Segment Open

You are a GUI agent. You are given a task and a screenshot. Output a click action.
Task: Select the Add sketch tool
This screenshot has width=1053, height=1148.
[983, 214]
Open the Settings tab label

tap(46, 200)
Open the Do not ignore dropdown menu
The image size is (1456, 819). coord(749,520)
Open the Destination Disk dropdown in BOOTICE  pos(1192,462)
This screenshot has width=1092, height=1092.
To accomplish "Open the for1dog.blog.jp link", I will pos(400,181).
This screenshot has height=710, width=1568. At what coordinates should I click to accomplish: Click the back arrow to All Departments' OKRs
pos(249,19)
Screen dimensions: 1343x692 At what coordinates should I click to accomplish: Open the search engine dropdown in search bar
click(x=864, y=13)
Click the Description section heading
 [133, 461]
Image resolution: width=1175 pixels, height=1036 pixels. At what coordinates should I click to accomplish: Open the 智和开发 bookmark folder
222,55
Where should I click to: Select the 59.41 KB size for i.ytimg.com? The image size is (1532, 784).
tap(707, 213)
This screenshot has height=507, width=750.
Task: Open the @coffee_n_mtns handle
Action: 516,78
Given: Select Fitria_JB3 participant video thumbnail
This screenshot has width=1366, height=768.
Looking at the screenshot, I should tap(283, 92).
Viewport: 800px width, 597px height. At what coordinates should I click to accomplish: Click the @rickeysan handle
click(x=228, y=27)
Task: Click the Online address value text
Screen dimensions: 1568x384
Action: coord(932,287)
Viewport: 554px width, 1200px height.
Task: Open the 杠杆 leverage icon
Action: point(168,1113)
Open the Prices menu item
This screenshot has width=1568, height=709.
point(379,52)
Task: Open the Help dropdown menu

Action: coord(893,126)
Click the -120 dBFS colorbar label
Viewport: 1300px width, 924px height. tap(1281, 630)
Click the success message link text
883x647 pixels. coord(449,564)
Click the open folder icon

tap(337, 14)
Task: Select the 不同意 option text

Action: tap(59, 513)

Segment Closed

Repeat the data above in full, word for word.

Answer box:
You are a GUI agent. You are given a task and a screenshot. Output a click action.
Task: Select the Add sketch tool
This screenshot has width=1053, height=1148.
[983, 214]
Open the Settings tab label

tap(46, 200)
Open the Do not ignore dropdown menu
The image size is (1456, 819). coord(749,520)
Open the Destination Disk dropdown in BOOTICE  pos(1192,462)
This screenshot has width=1092, height=1092.
To accomplish "Open the for1dog.blog.jp link", I will pos(400,181).
This screenshot has height=710, width=1568. At what coordinates should I click to accomplish: Click the back arrow to All Departments' OKRs
pos(249,19)
Screen dimensions: 1343x692 At what coordinates should I click to accomplish: Open the search engine dropdown in search bar
click(x=864, y=13)
Click the Description section heading
 [133, 461]
Image resolution: width=1175 pixels, height=1036 pixels. At what coordinates should I click to accomplish: Open the 智和开发 bookmark folder
222,55
Where should I click to: Select the 59.41 KB size for i.ytimg.com? The image size is (1532, 784).
tap(707, 213)
This screenshot has height=507, width=750.
Task: Open the @coffee_n_mtns handle
Action: 516,78
Given: Select Fitria_JB3 participant video thumbnail
This screenshot has width=1366, height=768.
Looking at the screenshot, I should tap(283, 92).
Viewport: 800px width, 597px height. At what coordinates should I click to accomplish: Click the @rickeysan handle
click(x=228, y=27)
Task: Click the Online address value text
Screen dimensions: 1568x384
Action: coord(932,287)
Viewport: 554px width, 1200px height.
Task: Open the 杠杆 leverage icon
Action: point(168,1113)
Open the Prices menu item
This screenshot has width=1568, height=709.
point(379,52)
Task: Open the Help dropdown menu

Action: coord(893,126)
Click the -120 dBFS colorbar label
Viewport: 1300px width, 924px height. tap(1281, 630)
Click the success message link text
883x647 pixels. coord(449,564)
Click the open folder icon

tap(337, 14)
Task: Select the 不同意 option text

Action: tap(59, 513)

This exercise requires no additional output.